Rajeev Chandrasekhar offers to tutor Elon Musk on building ‘secure EVMs’ while Rahul Gandhi calls them ‘black box’

They were replying to Musk’s response to a US presidential candidate, who highlighted irregularities in Puerto Rican elections.

BySouth First Desk

Published Jun 16, 2024 | 2:02 PM Updated Jun 16, 2024 | 8:27 PM

Rajeev Chandrasekhar offers to tutor Elon Musk on building 'secure EVMs' while Rahul Gandhi calls them 'black box'.

Former Union minister Rajeev Chandrasekhar inadvertently took the Opposition allegation of faulty Electronic Voting Machines (EVMs) in India to a global level.

On Sunday, 16 June, Chandrasekhar took to X to tutor its CEO Elon Musk on how EVMs “can be architected and built right”.

He was replying to Musk’s response to the US presidential candidate Robert F Kennedy Junior, who highlighted irregularities in the Puerto Rican elections. Meanwhile, Congress leader Rahul Gandhi reiterated the Opposition’s claim that EVMs in India are a “black box”.

Also Read: Kapil Sibal urges SC to direct EC to preserve EVM logs for 2-3 years

The question of unsafe EVMs

Highlighting the Puerto Rican election, Kennedy Jr said on X that his administration would require paper ballots for fair elections.

“Puerto Rico’s primary elections just experienced hundreds of voting irregularities related to electronic voting machines, according to the Associated Press. Luckily, there was a paper trail so the problem was identified and vote tallies corrected. What happens in jurisdictions where there is no paper trail?” he questioned.

“US citizens need to know that every one of their votes were counted and that their elections cannot be hacked. We need to return to paper ballots to avoid electronic interference with elections. My administration will require paper ballots and we will guarantee honest and fair elections,” he said.

Seconding the statement, Musk advocated the need to eliminate electronic voting machines.

“We should eliminate electronic voting machines. The risk of being hacked by humans or AI, while small, is still too high,” Musk said on X.

The contradicting responses from India

However, Chandrasekhar replied to it saying Musk was wrong in generalising that no one could build secure digital hardware.

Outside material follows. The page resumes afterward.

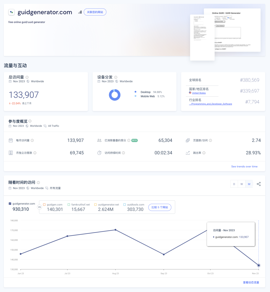Click info icon beside 设备分发 heading
This screenshot has height=292, width=270.
pyautogui.click(x=116, y=77)
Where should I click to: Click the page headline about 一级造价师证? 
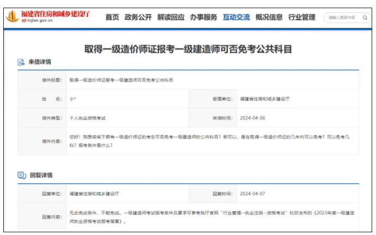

“This is a huge sweeping generalization statement that implies no one can build secure digital hardware. Wrong. @elonmusk ‘s view may apply to US n other places – where they use regular compute platforms to build Internet connected Voting machines,” he said on X.

“But Indian EVMs are custom designed, secure and isolated from any network or media – No connectivity, no bluetooth, wifi, Internet. ie there is no way in. Factory programmed controllers that cannot be reprogrammed,” he added.

“Electronic voting machines can be architected and built right as India has done. We wud be happy to run a tutorial Elon,” the former Union minister said.

Musk replied to the post, saying, “Anything can be hacked.”

In response to this, Chandrasekhar said, “Technically ur right – anything is possible E.g..wth quantum compute, i can decrypt any level of encryption, with lab level tech n plenty of resources, i can hack any digital hardware/system incldng flight controls of a glass cockpit of a jet etc etc.”

“But thats a different type of a conversation from EVMs being secure n reliable vis a vis paper voting. And we can agree to disagree,” he added.

Congress leader Rahul Gandhi on Sunday said EVMs in India are a “black box” which nobody is allowed to scrutinise, and asserted that “serious concerns” are being raised about transparency in India’s electoral process.

“Democracy ends up becoming a sham and prone to fraud when institutions lack accountability,” Gandhi said and tagged a media report which claimed that a relative of Shiv Sena’s candidate, who won the polls from Mumbai’s northwest by 48 votes, had a phone that unlocks an EVM.

The former Congress president also tagged the post by Musk.

The Opposition parties have been raising concerns over EVMs for some time now and had demanded a 100 percent count of the VVPAT slips which was not allowed.

Meanwhile, responding to it, BJP’s IT department head Amit Malviya said Musk or whoever else thinks they can hack the EVM should approach the Election Commission of India and take a shot at it. He also took a swipe at Rahul Gandhi after the Congress leader raised Musk’s comments to flag “concerns” about electoral process.

Malviya said, “But why is Rahul Gandhi complaining about Indian democracy to Musk? What can Musk do? Or is crying before the world and demeaning India part of Congress’s DNA? We just had an election and people of India rejected this dynast for a third time in row. But he still does not get it.”